Kurz nachdem ich die Kunsthochschule abgeschlossen hatte, durfte ich in San Francisco an einer Ausstellung in einer kleinen selbstverwalteten Galerie im Mission District teilnehmen. Für die Öffnungszeiten lösten wir Künstler uns ab und legten Cracker, die wir mit Käsecreme aus der Tube bestrichen hatten, auf Tellern nach, falls Besucher hereinkamen, was nicht sehr oft passierte.

Was die anderen in der Ausstellung zeigten, war vor allem abstrakte oder Konzeptkunst. Das Kunstwerk eines Typen war ein Stück Fleisch, das er in die Mitte des Raums gelegt hatte. Schon am zweiten Tag zog es die Fliegen an, und am vierten erfüllte der Gestank nach faulendem Fleisch die ganze Galerie. »Ich glaube, du musst das hier rausschaffen«, sagte ich zu ihm, als er kam, um für Crackernachschub zu sorgen. Kein Problem, sagte er. Er hatte schon frisches Fleisch dabei. Ein billigeres Stück.

Meine Arbeit hing in einer Ecke. Anders als die anderen, die ihre Kunst damals in der Galerie ausstellten, machte ich sehr realitätsgetreue Bleistiftzeichnungen, die von der Natur inspiriert waren. Schon als kleines Mädchen, noch bevor ich zu meiner Großmutter gezogen war, hatte mich das interessiert, auch wenn das Malen für mich erst nach dem Tod meiner Mutter zur Obsession geworden war. Wenn ich meine Stifte zur Hand nahm, verschwand für mich der Rest der Welt.

Über die Jahre hatte ich meine Tage phasenweise im Wald oder, wenn ich nicht in den Wald konnte, im Park verbracht.
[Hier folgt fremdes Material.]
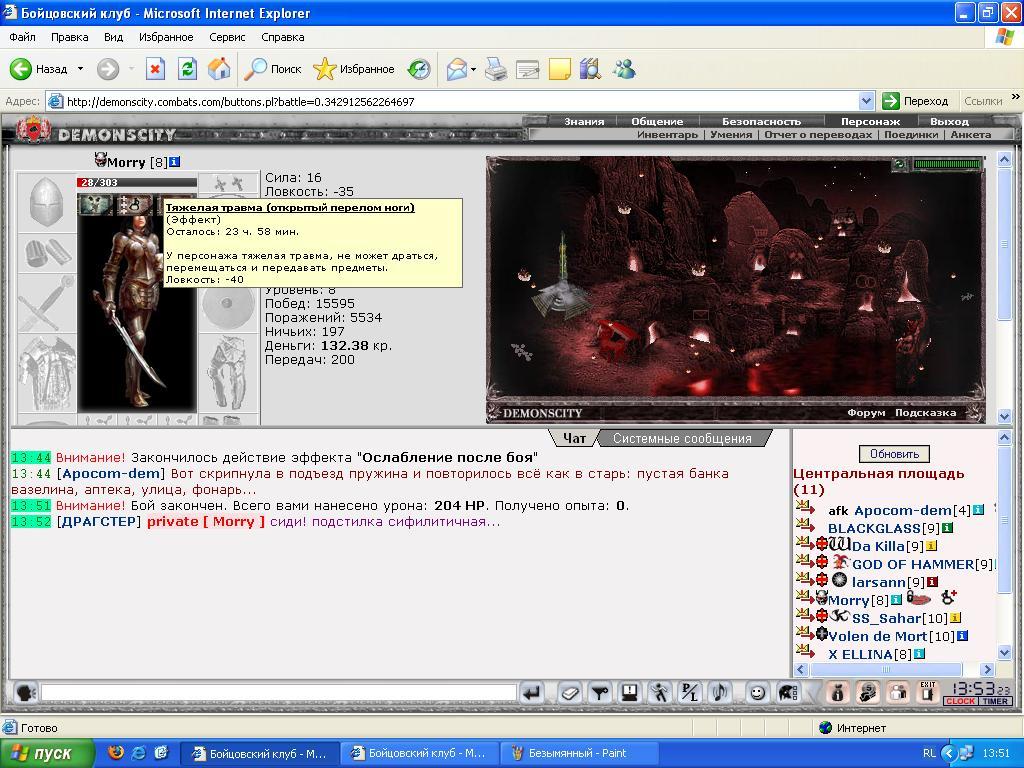Image resolution: width=1024 pixels, height=768 pixels.
Task: Open the Back button history dropdown
Action: pyautogui.click(x=80, y=69)
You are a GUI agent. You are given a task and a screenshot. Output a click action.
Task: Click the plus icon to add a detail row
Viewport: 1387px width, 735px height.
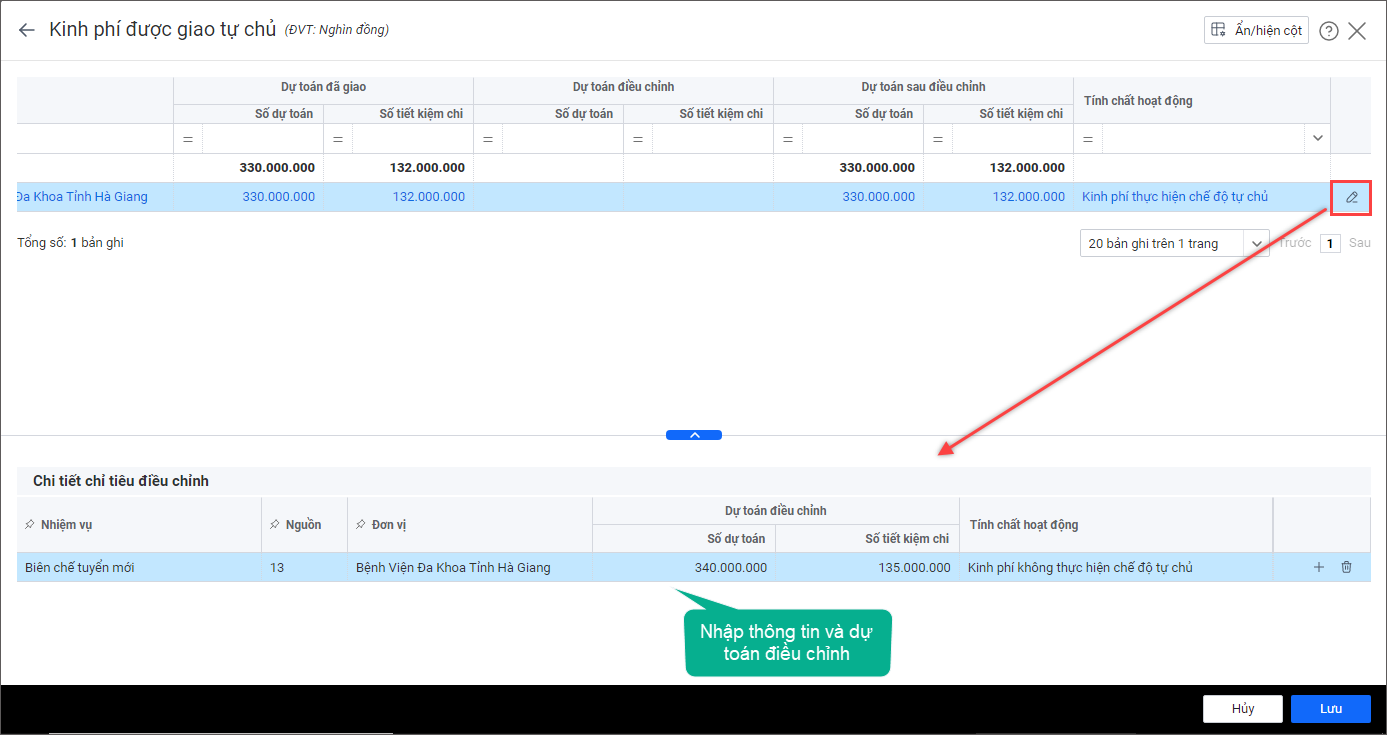(1318, 568)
Ich skizzierte Pilze und Flechten oder hob ein vermoderndes Stück Holz auf, um die darunter wuselnde Insektengemeinschaft zu studieren und zu zeichnen. In dem Frühling, in dem meine Großmutter starb, war ich einige Wochen in die Sierra Nevada gefahren, wo ich wanderte, in meinem alten Zelt schlief und mein Skizzenbuch mit Zeichnungen von Wildblumen füllte, die ich dort vorfand. Mit genau diesem Skizzenbuch hatte ich mein Stipendium für die Kunsthochschule bekommen.

Zur Zeit der Ausstellung zeichnete ich vor allem Vögel. Die Bilder, die an jenem Tag an der Wand hingen, zeigten eine Papageienart, die sich in der Stadt niedergelassen hatte.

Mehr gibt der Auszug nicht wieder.